How Does Wireshark Filter Packets Interactively?

First Wireshark gets filter string from tool bar. Then Wireshark compiles this filter string to a syntax tree. Later this syntax tree is translated to Display Filter Virtual Machine instructions.
After that, Wireshark iterates over each packet, and call dissectors to dissect it. With information obtained from dissection, Wireshark applies the filter on the packet. If the packet passed the filter, it will be displayed in the GUI.
The above process should be gone through each time a filter is applied by users, even if the same filter has been applied twice.

How Can We Improve the Filtering Speed?

Current Wireshark implementation does not use history of filtering in sense of two filtering do not share knowledge of filtering string.

The below example shows how history of filtering can help us speed up filtering:

Assume a capture containing 100 packets, among which there are 80 TCP packets, 20 UDP packets. And there are 10 DNS packets among the 20 UDP packets. In this case, we also assume these DNS packets are all on top of UDP packets (Note it is possible that DNS is on TCP).
The first filter is 'udp', thus 20 UDP packets are displayed. We save this information in some cheap way.
The second filter is 'tcp', thus 80 TCP packets are displayed. We also save this information.
The third filter is 'udp && dns'. Since we know only 20 packets has been passed 'udp', we need only dissect these 20 packets, and apply the filter, i.e. 'udp && dns' to find out the 10 DNS packets. The other 80 packets are simply skipped.
The forth filter is 'tcp'. Since we saved the display history, we only need to dissect the 80 TCP packets.

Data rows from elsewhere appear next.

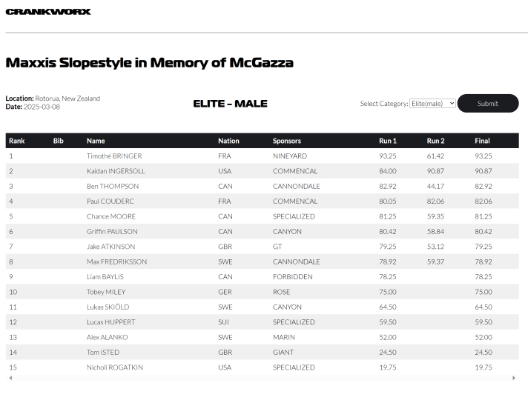This screenshot has height=400, width=528.
Task: Click Nicholi ROGATKIN's name
Action: [115, 367]
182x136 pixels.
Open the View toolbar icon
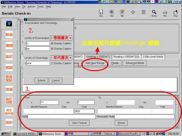tap(112, 13)
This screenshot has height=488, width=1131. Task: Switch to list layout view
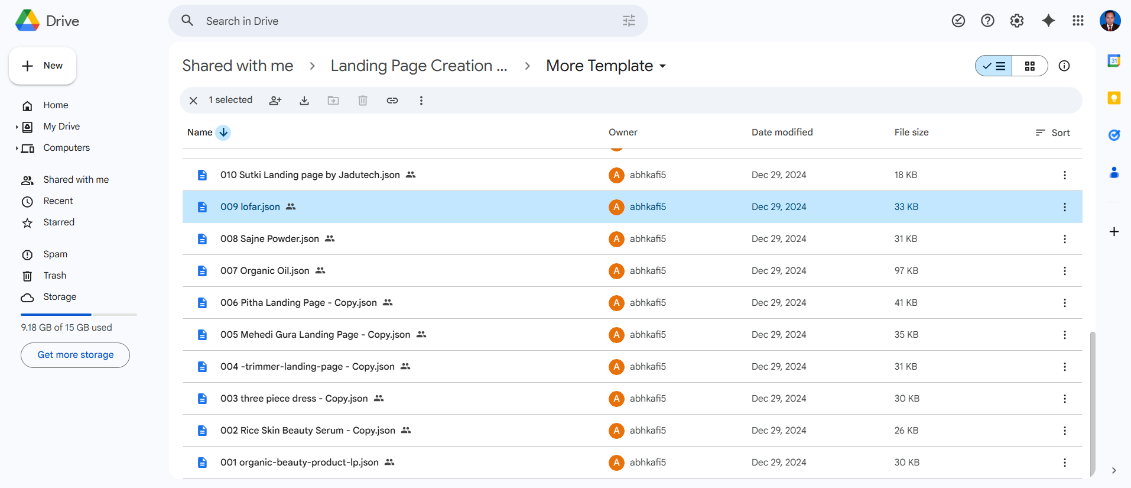(994, 66)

In short, we may save considerable time by dissecting only part of packets with knowledge of previous applied filters. In the above example, 'udp && dns' filter can save 80% time roughly.

The Solution

In this section, we will describe the solution to this problem in a more abstract way.

Assume a new display filter, say F, contains previous applied filters F1, ..., Fn. In the other words, F1, ..., Fn are subtrees of F. There are also parts of F that are not F1, ..., Fn.
Each display filter is translated to a syntax tree, and F's syntax tree is S, Fi's is Si (which is a subtree in F). Syntax tree nodes that are not Fi, but in F are denoted as N1, ..., Nm.
For a packet, if it passed Fi, we set value of subtree Si to 1; otherwise set it to 0. Then we translate modified F to a boolean expression, say it is EXP, which treats N1, ..., Nm as boolean variables. So that we can solve it as a Boolean Satisfiability [1] problem (a.k.a SAT problem):
- This packet will never pass F, if EXP can NOT be true with any assignment of values of N1, ..., Nm. So we need not to dissect the packet.
- This packet will always pass F, if (!EXP) can NOT be true with any assignment of values of N1, ..., Nm. So we need to dissect the packet, but no need to apply the filter F.
- In remaining cases, we do not know if the packet will pass F or not with current information, so we should dissect it and apply F to it.

The Implementation

Here are some implementation notes:

History of filtering is saved in each packet's frame data, which is a 64 bits integer. If i th bit is 1, it means this packet passed i th saved filter.
Previous applied filters are saved as syntax trees.
We use limmat[2] SAT solver, and limboole front end. The main reason is that they are lightweight.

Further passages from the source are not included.